INFO:src.cache_manager:Loaded 982330 records
INFO:src.utils:Calculated frequency: 999848759.83 Hz (avg interval: 0.00 ms)
INFO:src.cache_manager:Cache loaded successfully. Frequency: 999848759.83 Hz


✅ Data loaded into cache: 982330 records
✅ Frequency: 999848759.83 Hz


In [4]:
# Validate cache can iterate row-by-row
print("Testing row-by-row iteration...")
sample_records = []
for i in range(5):  # Test first 5 records
    record = cache_manager.get_next_record()
    if record:
        sample_records.append(record)
        print(f"Record {i+1}: Driver={record.get('DriverID', 'N/A')}, Speed={record.get('Speed', 'N/A')}")
    else:
        break

if sample_records:
    print(f"\n✅ Cache iteration successful: {len(sample_records)} records retrieved")
    # Reset to beginning
    cache_manager.reset()
else:
    print("❌ Cache iteration failed")


INFO:src.cache_manager:Cache reset to beginning


Testing row-by-row iteration...
Record 1: Driver=VER, Speed=0.0
Record 2: Driver=ALO, Speed=0.0
Record 3: Driver=LEC, Speed=0.0
Record 4: Driver=SAI, Speed=0.0
Record 5: Driver=HUL, Speed=0.0

✅ Cache iteration successful: 5 records retrieved


In [5]:
# Validate data order (timestamps should be increasing)
print("Validating data order (timestamps)...")
all_records = cache_manager.get_all_records()

if 'SessionTime' in all_records.columns:
    # Handle timedelta or datetime types
    timestamps = all_records['SessionTime']
    
    # Check if it's already timedelta or datetime
    if pd.api.types.is_timedelta64_dtype(timestamps):
        # Already timedelta, use directly
        is_ordered = (timestamps.diff().dropna() >= pd.Timedelta(0)).all()
        first_ts = timestamps.iloc[0]
        last_ts = timestamps.iloc[-1]
        duration = last_ts - first_ts
    elif pd.api.types.is_datetime64_any_dtype(timestamps):
        # Already datetime, use directly
        is_ordered = (timestamps.diff().dropna() >= pd.Timedelta(0)).all()
        first_ts = timestamps.iloc[0]
        last_ts = timestamps.iloc[-1]
        duration = last_ts - first_ts
    else:
        # Try to convert - check if it's timedelta string format
        if timestamps.dtype == 'object' and timestamps.astype(str).str.contains('days', na=False).any():
            timestamps = pd.to_timedelta(timestamps)
        else:
            # Try datetime first, then timedelta
            try:
                timestamps = pd.to_datetime(timestamps)
            except (TypeError, ValueError):
                timestamps = pd.to_timedelta(timestamps)
        
        is_ordered = (timestamps.diff().dropna() >= pd.Timedelta(0)).all()
        first_ts = timestamps.iloc[0]
        last_ts = timestamps.iloc[-1]
        duration = last_ts - first_ts
    
    if is_ordered:
        print("✅ Data is ordered chronologically (realistic event order)")
    else:
        print("⚠️ Warning: Some timestamps are out of order")
    
    print(f"First timestamp: {first_ts}")
    print(f"Last timestamp: {last_ts}")
    print(f"Duration: {duration}")
else:
    print("⚠️ Warning: SessionTime column not found, cannot validate order")

# Reset cache
cache_manager.reset()
print("\n✅ Step 2 Complete: Cache setup successful!")

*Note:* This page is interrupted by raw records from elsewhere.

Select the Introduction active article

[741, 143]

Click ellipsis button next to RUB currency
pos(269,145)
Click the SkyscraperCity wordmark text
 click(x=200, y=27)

Validating data order (timestamps)...


INFO:src.cache_manager:Cache reset to beginning


✅ Data is ordered chronologically (realistic event order)
First timestamp: 1970-01-01 00:00:00.000003722
Last timestamp: 1970-01-01 00:00:00.000010334
Duration: 0 days 00:00:00.000006612

✅ Step 2 Complete: Cache setup successful!